The result of the underspend led to Brown and the service attempting to make cuts, which involved cutting the crewing levels for some fires. In layman’s terms, according to several firefighters at the service, this meant trucks were being sent out with insufficient numbers of staff (often three instead of five) to attend fires, which one firefighter describes as “obviously extremely dangerous”. Lee reversed the cuts when he took on the post. In response to questions about these previously unsafe missions, a representative for WMFS said: “A number of legacy decisions have been changed during the tenure of Oliver Lee. This is one such example. It is difficult to make a retrospective link to the financial decision made.”

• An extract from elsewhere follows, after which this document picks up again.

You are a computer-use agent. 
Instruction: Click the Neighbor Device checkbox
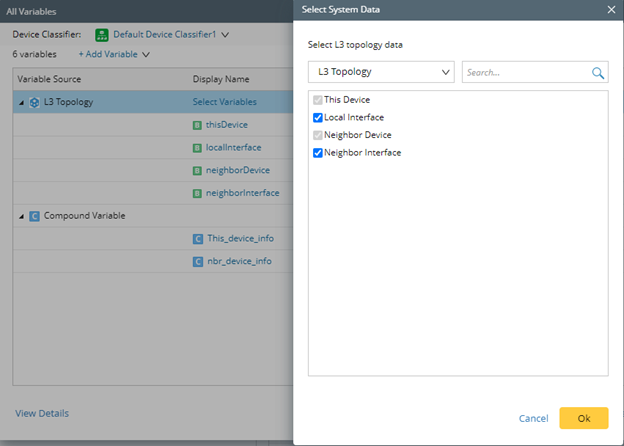click(318, 135)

The other thing that might have changed Lee’s mind about his ability to turn the service around was the issue of Brown himself. Without question, the contested nature of Brown’s legacy — reported on extensively by The Dispatch in April — is the greatest cloud hanging over WFMS. Upon taking the role in January, Lee sent an internal note to staff hitting back at supposedly ill-founded allegations being made online about WMFS, saying that while accountability was important, “false accusations and vexatious complaints” wouldn’t be investigated. It was very clear to all who read the note what Lee was referring to. 

A former training instructor called Ben Walker had been at the centre of a long-running campaign to expose Brown as a fraud. Walker had been arrested at Birmingham Airport in March 2023 after Brown complained he was harassing him (alleging Walker was behind an anonymous email address sending him accusatory messages), following which Walker doubled down on his personal investigations into Brown. His complaints were multifarious. They included workplace affairs, bullying, and even an alleged £15,000 “fraudulent expenses claim” by a separate senior West Mids fire officer — something we put to WFMS in April, at which time they told us it had been investigated and found to be untrue. But the one that stuck was the MBA.